### Available data

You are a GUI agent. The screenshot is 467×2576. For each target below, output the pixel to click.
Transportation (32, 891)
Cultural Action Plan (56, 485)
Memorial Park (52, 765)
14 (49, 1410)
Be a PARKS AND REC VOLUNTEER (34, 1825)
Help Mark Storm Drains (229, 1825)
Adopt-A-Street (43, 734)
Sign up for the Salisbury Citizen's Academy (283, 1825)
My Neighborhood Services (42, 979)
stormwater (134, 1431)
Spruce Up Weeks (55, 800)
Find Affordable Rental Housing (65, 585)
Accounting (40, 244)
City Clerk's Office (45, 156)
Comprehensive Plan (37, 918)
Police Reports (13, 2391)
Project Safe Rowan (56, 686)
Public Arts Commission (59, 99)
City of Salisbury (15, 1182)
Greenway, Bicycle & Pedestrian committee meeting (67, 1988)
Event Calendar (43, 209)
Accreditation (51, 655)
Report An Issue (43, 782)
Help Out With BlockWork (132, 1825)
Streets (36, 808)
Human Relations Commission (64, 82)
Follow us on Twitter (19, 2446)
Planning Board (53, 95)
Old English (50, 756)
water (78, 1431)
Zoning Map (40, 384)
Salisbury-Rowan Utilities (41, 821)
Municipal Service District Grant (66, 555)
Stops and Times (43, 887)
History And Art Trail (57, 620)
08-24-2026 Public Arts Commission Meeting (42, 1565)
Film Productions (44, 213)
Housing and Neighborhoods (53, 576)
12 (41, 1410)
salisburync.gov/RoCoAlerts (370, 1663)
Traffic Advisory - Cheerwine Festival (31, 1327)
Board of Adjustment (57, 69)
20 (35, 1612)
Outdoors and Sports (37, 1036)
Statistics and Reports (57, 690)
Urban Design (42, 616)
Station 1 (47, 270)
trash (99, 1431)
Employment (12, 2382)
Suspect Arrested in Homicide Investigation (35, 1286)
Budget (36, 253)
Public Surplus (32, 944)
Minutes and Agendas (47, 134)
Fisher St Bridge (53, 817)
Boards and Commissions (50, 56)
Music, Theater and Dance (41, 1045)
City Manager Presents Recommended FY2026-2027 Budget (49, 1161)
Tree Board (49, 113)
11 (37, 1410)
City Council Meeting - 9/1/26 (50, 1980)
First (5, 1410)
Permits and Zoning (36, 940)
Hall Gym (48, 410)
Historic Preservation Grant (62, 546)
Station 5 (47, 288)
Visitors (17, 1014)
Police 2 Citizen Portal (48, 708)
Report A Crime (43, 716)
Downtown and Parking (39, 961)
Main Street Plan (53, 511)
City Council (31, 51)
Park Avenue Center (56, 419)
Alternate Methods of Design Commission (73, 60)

######

**Your instructions:** If a line in the data above holds the string "Housing", report that line.

**Task solution:**
Find Affordable Rental Housing (65, 585)
Housing and Neighborhoods (53, 576)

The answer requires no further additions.